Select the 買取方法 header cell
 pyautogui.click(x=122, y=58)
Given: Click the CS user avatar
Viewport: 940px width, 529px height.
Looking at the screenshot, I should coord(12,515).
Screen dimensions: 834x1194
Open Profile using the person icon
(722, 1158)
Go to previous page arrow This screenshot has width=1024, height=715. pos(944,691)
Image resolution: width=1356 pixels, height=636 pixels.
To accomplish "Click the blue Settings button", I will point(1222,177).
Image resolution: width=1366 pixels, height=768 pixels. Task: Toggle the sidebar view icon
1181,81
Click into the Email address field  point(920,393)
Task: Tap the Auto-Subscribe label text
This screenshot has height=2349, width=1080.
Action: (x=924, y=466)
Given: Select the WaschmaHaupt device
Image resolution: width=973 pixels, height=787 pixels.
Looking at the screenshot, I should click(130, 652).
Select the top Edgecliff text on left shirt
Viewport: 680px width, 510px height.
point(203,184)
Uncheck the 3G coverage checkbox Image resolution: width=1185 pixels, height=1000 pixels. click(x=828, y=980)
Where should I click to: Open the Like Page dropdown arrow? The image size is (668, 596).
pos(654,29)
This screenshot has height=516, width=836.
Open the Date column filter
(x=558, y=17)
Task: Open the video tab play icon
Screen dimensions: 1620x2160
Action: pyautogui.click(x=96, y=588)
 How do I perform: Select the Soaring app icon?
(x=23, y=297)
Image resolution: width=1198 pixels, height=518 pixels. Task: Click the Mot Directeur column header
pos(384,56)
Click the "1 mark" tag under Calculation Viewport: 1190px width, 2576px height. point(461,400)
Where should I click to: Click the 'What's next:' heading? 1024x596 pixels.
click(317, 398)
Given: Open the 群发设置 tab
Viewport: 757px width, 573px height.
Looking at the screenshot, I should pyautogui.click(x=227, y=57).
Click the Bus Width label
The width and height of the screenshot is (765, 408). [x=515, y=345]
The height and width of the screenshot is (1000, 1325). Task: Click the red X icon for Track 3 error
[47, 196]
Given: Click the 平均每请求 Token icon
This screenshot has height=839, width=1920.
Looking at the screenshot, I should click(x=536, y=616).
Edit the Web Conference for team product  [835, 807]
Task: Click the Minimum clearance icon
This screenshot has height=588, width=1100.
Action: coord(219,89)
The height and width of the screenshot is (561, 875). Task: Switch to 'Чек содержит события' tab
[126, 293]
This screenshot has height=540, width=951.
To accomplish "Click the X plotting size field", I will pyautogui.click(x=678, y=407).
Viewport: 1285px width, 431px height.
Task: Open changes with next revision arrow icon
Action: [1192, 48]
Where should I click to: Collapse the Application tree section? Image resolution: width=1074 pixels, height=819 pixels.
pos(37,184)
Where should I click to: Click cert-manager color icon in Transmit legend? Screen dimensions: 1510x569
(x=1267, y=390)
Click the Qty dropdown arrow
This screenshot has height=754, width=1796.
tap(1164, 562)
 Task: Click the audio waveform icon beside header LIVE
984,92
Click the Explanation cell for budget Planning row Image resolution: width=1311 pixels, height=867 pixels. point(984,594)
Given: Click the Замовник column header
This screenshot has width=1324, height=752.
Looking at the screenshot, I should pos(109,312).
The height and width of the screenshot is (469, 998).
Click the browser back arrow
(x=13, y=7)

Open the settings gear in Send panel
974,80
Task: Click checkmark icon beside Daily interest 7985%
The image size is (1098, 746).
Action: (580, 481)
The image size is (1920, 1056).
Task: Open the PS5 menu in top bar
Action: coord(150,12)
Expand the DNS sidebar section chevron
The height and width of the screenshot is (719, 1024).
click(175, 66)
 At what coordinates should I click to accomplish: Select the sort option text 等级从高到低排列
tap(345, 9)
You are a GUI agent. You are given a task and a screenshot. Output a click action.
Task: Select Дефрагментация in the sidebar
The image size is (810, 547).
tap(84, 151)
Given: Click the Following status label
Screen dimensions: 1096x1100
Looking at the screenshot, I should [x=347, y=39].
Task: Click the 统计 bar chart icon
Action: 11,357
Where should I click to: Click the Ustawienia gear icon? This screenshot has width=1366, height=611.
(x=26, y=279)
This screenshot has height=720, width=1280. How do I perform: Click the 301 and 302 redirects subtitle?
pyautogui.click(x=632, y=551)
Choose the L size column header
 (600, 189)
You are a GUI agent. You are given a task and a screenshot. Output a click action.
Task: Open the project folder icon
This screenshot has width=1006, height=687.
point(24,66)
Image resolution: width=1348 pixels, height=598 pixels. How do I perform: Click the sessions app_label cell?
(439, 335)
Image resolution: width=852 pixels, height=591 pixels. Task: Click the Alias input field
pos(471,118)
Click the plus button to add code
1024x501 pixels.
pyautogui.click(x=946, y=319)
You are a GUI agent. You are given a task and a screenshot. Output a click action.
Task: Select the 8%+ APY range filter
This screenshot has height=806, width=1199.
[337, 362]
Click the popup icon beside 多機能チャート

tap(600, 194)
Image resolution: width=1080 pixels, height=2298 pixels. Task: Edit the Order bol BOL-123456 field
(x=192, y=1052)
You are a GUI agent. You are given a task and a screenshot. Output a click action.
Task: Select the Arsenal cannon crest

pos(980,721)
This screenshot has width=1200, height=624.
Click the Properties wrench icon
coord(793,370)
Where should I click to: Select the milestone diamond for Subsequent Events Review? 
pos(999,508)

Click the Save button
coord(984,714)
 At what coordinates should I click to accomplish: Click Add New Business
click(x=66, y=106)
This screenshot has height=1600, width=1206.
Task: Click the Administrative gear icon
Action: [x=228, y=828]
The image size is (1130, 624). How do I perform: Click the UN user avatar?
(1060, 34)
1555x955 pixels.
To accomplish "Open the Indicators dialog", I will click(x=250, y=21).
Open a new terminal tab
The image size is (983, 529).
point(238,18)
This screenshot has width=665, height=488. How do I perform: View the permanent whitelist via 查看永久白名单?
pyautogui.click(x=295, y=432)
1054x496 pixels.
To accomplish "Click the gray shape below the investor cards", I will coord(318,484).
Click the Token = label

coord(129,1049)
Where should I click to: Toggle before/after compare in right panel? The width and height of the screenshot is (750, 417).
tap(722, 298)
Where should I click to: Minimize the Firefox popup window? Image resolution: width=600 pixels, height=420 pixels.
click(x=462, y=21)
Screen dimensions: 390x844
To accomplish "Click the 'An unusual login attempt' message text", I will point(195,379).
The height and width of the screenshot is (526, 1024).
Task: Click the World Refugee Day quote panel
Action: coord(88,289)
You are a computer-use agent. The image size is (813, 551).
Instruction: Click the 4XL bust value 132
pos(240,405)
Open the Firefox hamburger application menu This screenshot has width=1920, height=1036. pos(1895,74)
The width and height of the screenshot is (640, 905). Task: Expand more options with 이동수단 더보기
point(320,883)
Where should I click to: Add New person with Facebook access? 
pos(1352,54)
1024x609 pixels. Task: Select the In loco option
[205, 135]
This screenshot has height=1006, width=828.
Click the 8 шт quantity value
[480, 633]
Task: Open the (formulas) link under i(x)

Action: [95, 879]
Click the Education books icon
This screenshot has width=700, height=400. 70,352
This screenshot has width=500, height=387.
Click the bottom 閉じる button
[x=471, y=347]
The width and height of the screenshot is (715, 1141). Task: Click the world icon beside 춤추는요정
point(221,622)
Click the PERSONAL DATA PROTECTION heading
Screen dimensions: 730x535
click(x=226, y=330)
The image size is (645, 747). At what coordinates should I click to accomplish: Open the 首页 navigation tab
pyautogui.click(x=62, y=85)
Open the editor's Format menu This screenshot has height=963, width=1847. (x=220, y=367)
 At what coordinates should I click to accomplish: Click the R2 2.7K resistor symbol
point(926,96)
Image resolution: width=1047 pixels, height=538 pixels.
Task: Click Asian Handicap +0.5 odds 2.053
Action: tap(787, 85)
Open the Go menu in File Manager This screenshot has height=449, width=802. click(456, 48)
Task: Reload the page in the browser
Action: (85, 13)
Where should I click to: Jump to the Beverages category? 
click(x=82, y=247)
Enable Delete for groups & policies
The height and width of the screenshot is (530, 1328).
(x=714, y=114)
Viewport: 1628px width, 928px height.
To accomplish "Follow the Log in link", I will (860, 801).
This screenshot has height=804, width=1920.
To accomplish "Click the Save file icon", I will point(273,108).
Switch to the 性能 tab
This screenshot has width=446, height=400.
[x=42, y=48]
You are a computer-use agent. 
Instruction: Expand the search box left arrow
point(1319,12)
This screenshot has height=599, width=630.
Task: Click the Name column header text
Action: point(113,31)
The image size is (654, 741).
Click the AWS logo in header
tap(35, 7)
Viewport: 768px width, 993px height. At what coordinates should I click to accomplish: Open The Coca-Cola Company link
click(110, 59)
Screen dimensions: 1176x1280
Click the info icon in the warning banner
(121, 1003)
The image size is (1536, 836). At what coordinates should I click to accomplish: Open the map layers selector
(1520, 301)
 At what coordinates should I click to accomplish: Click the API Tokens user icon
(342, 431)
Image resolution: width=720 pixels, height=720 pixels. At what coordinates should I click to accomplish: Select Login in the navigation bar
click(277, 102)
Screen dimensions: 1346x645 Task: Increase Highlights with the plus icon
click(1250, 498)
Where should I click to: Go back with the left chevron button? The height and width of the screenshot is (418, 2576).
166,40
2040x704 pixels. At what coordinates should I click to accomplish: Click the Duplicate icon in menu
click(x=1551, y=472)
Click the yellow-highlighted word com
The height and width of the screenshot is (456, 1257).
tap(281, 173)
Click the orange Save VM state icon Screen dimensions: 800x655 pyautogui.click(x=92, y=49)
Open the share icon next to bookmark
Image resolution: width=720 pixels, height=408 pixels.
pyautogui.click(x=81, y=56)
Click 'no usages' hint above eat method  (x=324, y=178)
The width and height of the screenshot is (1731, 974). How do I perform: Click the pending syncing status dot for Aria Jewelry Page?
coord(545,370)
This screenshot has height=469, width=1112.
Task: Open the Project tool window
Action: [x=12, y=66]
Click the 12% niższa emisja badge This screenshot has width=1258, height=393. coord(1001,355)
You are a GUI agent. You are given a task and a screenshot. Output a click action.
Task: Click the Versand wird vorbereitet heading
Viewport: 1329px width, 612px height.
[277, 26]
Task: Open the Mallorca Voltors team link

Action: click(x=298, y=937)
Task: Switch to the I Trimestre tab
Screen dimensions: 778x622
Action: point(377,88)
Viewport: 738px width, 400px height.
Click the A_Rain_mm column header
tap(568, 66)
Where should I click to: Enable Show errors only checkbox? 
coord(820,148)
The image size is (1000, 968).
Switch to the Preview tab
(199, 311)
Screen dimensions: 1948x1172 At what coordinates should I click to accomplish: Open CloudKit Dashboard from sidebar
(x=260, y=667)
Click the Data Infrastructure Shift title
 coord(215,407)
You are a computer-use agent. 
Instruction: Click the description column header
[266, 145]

### TASK DIRECTIONS
Begin at the first line of the records above and restate each line word for word, stopping after the line with "Given: Click the 平均每请求 Token icon".

### RESPONSE FOR THIS EXERCISE
Select the 買取方法 header cell
 pyautogui.click(x=122, y=58)
Given: Click the CS user avatar
Viewport: 940px width, 529px height.
Looking at the screenshot, I should coord(12,515).
Screen dimensions: 834x1194
Open Profile using the person icon
(722, 1158)
Go to previous page arrow This screenshot has width=1024, height=715. pos(944,691)
Image resolution: width=1356 pixels, height=636 pixels.
To accomplish "Click the blue Settings button", I will point(1222,177).
Image resolution: width=1366 pixels, height=768 pixels. Task: Toggle the sidebar view icon
1181,81
Click into the Email address field  point(920,393)
Task: Tap the Auto-Subscribe label text
This screenshot has height=2349, width=1080.
Action: (x=924, y=466)
Given: Select the WaschmaHaupt device
Image resolution: width=973 pixels, height=787 pixels.
Looking at the screenshot, I should click(130, 652).
Select the top Edgecliff text on left shirt
Viewport: 680px width, 510px height.
point(203,184)
Uncheck the 3G coverage checkbox Image resolution: width=1185 pixels, height=1000 pixels. click(x=828, y=980)
Where should I click to: Open the Like Page dropdown arrow? The image size is (668, 596).
pos(654,29)
This screenshot has height=516, width=836.
Open the Date column filter
(x=558, y=17)
Task: Open the video tab play icon
Screen dimensions: 1620x2160
Action: pyautogui.click(x=96, y=588)
 How do I perform: Select the Soaring app icon?
(x=23, y=297)
Image resolution: width=1198 pixels, height=518 pixels. Task: Click the Mot Directeur column header
pos(384,56)
Click the "1 mark" tag under Calculation Viewport: 1190px width, 2576px height. point(461,400)
Where should I click to: Click the 'What's next:' heading? 1024x596 pixels.
click(317, 398)
Given: Open the 群发设置 tab
Viewport: 757px width, 573px height.
Looking at the screenshot, I should pyautogui.click(x=227, y=57).
Click the Bus Width label
The width and height of the screenshot is (765, 408). [x=515, y=345]
The height and width of the screenshot is (1000, 1325). Task: Click the red X icon for Track 3 error
[47, 196]
Given: Click the 平均每请求 Token icon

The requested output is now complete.